Junto com seis advogados, os magistrados são suspeitos de envolvimento em venda de decisões judiciais e fraude de precatórios

A Polícia Federal (PF) prendeu na manhã desta quinta-feira (16)  três desembargadores do Tribunal de Justiça do Tocantins (TJ-TO): a presidente Willamara Leila, o vice-presidente Carlos Souza e Liberato Póvoa. Os três estão sendo ouvidos na Superintendência da corporação, em Palmas.

Liberato Póvoa é o mesmo desembargador que no final de setembro decidiu censurar o jornal O Estado de S. Paulo e outros 83 órgãos de comunicação do Tocantins para evitar que publicassem notícia sobre suposto envolvimento do governador Carlos Gaguim (PMDB) com uma quadrilha especializada em fraudar convênios com Estados e municípios.

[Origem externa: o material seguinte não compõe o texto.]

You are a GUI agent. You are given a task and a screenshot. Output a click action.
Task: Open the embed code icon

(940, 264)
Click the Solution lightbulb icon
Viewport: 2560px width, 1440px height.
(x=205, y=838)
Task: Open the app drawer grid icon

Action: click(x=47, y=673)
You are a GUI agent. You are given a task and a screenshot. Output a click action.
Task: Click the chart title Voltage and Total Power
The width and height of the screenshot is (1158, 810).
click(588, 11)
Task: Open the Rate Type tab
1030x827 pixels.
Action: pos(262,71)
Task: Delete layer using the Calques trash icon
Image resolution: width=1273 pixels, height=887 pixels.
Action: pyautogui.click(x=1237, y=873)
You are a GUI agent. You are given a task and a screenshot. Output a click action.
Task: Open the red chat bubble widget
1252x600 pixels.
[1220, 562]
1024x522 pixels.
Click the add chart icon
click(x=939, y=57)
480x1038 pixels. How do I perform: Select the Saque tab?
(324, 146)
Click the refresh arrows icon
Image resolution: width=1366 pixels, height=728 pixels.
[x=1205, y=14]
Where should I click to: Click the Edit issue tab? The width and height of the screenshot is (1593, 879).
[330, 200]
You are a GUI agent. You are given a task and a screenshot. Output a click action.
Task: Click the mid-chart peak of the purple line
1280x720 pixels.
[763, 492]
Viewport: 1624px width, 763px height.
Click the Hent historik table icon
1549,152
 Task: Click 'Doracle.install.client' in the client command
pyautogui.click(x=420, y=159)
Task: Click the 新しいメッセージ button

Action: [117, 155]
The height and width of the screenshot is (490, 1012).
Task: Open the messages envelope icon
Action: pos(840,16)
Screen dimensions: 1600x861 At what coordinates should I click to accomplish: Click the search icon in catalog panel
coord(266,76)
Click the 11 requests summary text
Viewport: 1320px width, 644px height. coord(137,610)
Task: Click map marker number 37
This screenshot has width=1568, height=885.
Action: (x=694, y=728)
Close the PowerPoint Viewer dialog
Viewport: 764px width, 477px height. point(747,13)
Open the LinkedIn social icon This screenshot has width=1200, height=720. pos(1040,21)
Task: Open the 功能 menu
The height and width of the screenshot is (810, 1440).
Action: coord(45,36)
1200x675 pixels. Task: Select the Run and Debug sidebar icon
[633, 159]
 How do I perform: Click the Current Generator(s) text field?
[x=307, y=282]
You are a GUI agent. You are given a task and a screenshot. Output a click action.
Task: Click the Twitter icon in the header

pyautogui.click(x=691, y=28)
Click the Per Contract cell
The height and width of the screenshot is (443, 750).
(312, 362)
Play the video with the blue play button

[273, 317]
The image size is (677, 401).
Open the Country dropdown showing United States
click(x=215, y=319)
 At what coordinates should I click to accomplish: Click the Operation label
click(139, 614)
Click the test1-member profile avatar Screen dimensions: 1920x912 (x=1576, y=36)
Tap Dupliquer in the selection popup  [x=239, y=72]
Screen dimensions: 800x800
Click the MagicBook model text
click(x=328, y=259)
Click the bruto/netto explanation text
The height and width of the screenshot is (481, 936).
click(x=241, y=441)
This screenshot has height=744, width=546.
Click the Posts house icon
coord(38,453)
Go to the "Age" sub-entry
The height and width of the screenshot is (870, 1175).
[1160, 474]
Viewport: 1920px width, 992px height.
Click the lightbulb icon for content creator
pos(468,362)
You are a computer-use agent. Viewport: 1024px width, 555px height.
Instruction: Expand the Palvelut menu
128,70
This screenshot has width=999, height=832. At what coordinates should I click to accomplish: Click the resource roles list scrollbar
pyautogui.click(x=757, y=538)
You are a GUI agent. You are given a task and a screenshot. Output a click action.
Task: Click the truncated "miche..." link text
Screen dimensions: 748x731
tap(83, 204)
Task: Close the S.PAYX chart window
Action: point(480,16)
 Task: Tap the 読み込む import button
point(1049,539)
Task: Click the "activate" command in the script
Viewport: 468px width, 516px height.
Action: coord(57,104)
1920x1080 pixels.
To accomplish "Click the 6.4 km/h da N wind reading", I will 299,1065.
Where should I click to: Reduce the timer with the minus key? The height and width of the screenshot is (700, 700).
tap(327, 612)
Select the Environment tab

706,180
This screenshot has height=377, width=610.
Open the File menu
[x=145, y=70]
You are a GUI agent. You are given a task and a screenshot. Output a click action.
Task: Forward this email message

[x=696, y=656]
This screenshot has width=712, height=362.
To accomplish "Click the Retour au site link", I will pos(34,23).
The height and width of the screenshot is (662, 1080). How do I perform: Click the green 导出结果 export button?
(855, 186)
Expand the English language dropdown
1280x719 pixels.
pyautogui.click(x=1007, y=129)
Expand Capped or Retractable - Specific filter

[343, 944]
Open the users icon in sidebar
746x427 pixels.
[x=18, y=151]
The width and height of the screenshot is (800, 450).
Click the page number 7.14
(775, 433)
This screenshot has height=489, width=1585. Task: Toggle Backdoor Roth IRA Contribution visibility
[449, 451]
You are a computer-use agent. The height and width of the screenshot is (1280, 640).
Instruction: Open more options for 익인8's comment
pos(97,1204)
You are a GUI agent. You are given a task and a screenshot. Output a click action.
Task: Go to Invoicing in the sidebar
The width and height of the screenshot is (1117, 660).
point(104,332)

A censura caiu três dias depois, por decisão do Tribunal Regional Eleitoral (TRE).

Junto com seis advogados, os desembargadores são suspeitos de envolvimento em venda de decisões judiciais e participação em uma máfia que frauda precatórios, conforme os mandados de prisão, busca e apreensão cumpridos pela Operação Maet, da Polícia Federal (PF).

De acordo com informação da corporação, foi encontrada grande quantidade de dinheiro na casa de um dos advogados suspeitos. Ao todo, a PF usou 120 policiais na operação. As investigações sobre o envolvimento dos acusados na venda de sentenças judiciais começaram há seis meses e foram autorizadas pelo Superior Tribunal de Justiça (STJ).